— begin TASK INPUT —

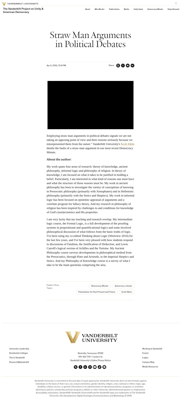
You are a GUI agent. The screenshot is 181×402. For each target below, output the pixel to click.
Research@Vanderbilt (19, 362)
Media (126, 9)
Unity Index (138, 9)
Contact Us (97, 357)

— end TASK INPUT —

EXERCISE PROMPT: Copy every row above word for word, leaving out the pictures.

WORKED SOLUTION:
You are a GUI agent. The screenshot is 181×402. For each target below, output the pixel to click.
Research@Vanderbilt (19, 362)
Media (126, 9)
Unity Index (138, 9)
Contact Us (97, 357)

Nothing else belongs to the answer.